Dataset items
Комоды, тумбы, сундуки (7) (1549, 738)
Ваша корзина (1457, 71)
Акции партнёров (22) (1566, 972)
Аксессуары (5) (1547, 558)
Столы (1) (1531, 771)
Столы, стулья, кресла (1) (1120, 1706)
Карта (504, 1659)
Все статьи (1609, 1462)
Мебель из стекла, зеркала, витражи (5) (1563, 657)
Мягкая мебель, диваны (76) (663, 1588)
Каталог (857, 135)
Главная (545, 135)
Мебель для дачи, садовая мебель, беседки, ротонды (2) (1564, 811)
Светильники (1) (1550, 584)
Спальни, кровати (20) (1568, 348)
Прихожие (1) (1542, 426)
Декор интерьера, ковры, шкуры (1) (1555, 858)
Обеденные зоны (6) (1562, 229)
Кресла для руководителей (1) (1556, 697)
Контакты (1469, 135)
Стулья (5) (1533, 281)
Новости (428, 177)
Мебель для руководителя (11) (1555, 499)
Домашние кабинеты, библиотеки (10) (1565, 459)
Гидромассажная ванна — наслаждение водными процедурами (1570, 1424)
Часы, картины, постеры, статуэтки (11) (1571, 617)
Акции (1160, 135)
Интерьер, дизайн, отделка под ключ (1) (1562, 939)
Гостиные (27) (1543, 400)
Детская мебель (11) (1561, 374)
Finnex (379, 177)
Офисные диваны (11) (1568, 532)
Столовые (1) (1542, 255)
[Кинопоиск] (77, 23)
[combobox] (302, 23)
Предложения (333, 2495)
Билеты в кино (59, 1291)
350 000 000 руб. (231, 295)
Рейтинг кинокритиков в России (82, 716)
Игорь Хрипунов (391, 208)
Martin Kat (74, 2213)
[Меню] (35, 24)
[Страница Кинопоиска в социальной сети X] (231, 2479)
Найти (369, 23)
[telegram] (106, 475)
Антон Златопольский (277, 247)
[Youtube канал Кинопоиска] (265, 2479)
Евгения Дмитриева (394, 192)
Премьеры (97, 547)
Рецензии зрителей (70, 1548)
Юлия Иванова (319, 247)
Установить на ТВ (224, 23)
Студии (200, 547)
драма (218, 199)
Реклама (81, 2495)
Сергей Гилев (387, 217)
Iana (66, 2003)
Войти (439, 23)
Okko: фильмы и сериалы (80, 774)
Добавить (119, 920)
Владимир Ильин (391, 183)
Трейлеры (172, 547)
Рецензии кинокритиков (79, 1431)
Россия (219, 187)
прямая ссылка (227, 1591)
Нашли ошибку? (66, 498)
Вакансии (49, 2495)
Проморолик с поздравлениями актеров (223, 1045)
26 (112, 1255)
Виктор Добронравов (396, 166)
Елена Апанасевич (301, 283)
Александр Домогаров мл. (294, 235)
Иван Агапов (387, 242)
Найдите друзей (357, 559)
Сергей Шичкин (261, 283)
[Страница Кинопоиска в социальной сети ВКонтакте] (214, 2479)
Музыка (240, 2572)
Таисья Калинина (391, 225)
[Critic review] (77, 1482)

**PROBLEM DETAILS:**
Extract exactly the leading lines of the data, stopping at and including the line with "Главная (545, 135)".

**RESULT OF THE EXERCISE:**
Комоды, тумбы, сундуки (7) (1549, 738)
Ваша корзина (1457, 71)
Акции партнёров (22) (1566, 972)
Аксессуары (5) (1547, 558)
Столы (1) (1531, 771)
Столы, стулья, кресла (1) (1120, 1706)
Карта (504, 1659)
Все статьи (1609, 1462)
Мебель из стекла, зеркала, витражи (5) (1563, 657)
Мягкая мебель, диваны (76) (663, 1588)
Каталог (857, 135)
Главная (545, 135)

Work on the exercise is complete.